-- start DATA FOR THIS EXERCISE --

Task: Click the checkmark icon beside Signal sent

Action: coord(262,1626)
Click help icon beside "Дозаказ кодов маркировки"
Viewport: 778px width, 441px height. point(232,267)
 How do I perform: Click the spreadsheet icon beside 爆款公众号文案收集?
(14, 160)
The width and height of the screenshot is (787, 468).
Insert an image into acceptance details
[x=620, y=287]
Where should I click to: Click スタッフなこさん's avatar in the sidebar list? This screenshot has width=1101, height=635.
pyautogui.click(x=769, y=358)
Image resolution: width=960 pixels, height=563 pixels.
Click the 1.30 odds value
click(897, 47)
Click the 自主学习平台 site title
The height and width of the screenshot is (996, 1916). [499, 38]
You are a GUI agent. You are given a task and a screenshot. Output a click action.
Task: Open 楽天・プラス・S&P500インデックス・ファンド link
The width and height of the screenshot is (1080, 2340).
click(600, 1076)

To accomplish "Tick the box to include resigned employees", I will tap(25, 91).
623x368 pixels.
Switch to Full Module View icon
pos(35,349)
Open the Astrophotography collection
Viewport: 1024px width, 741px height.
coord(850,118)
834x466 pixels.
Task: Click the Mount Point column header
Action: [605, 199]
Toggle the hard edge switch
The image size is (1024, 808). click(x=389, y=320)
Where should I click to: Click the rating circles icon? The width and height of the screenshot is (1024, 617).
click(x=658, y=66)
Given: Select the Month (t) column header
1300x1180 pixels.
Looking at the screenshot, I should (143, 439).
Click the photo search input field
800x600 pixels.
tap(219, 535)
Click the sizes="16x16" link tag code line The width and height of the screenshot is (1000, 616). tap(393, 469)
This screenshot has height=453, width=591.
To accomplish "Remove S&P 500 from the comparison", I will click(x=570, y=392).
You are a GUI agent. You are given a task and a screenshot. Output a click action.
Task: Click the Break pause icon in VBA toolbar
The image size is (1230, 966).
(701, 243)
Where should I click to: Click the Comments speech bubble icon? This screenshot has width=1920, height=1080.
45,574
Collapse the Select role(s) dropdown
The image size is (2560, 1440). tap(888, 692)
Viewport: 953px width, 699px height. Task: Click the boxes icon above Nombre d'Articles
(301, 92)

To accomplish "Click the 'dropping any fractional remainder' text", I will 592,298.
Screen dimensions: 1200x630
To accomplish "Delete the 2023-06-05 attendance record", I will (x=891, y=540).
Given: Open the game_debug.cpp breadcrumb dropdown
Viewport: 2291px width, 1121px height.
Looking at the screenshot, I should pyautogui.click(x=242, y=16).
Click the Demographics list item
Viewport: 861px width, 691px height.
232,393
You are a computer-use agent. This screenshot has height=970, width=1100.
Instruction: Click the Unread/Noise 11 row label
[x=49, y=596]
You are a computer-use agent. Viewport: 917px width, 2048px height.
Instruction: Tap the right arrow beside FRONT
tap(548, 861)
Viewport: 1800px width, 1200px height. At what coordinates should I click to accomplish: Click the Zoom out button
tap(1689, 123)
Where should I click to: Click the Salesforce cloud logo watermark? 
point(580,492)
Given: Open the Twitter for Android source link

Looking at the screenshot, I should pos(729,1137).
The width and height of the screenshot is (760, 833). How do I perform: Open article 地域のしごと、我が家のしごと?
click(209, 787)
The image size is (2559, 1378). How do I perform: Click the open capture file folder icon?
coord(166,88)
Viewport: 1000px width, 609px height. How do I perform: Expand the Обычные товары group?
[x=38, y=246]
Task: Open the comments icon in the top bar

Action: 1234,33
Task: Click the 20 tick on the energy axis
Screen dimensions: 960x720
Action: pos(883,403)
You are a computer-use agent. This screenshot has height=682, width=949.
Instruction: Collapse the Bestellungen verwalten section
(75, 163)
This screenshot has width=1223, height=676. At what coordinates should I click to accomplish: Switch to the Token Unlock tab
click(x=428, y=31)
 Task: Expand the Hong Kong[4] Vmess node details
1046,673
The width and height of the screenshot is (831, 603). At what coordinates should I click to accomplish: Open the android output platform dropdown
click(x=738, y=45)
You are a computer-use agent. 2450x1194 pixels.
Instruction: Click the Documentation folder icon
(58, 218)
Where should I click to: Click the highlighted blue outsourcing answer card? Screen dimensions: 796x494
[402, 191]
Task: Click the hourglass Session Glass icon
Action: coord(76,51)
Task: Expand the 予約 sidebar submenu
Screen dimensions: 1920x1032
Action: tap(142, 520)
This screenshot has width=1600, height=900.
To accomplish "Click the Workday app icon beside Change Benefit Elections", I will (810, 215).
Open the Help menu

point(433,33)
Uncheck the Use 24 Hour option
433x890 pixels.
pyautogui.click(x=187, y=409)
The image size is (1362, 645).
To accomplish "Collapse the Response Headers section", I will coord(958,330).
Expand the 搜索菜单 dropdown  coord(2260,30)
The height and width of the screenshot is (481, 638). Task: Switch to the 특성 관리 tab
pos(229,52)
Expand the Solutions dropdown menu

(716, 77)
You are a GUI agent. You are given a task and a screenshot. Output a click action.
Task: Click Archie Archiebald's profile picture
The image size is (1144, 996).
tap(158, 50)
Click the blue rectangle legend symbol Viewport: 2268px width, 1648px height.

-- end DATA FOR THIS EXERCISE --

_JOB:_ Print the rows from the line with "Given: Select the Month (t) column header" to the line with "will (x=891, y=540).", both included, copying each line exactly.

_CORRECT OUTPUT:_
Given: Select the Month (t) column header
1300x1180 pixels.
Looking at the screenshot, I should (143, 439).
Click the photo search input field
800x600 pixels.
tap(219, 535)
Click the sizes="16x16" link tag code line The width and height of the screenshot is (1000, 616). tap(393, 469)
This screenshot has height=453, width=591.
To accomplish "Remove S&P 500 from the comparison", I will click(x=570, y=392).
You are a GUI agent. You are given a task and a screenshot. Output a click action.
Task: Click the Break pause icon in VBA toolbar
The image size is (1230, 966).
(701, 243)
Where should I click to: Click the Comments speech bubble icon? This screenshot has width=1920, height=1080.
45,574
Collapse the Select role(s) dropdown
The image size is (2560, 1440). tap(888, 692)
Viewport: 953px width, 699px height. Task: Click the boxes icon above Nombre d'Articles
(301, 92)

To accomplish "Click the 'dropping any fractional remainder' text", I will 592,298.
Screen dimensions: 1200x630
To accomplish "Delete the 2023-06-05 attendance record", I will (x=891, y=540).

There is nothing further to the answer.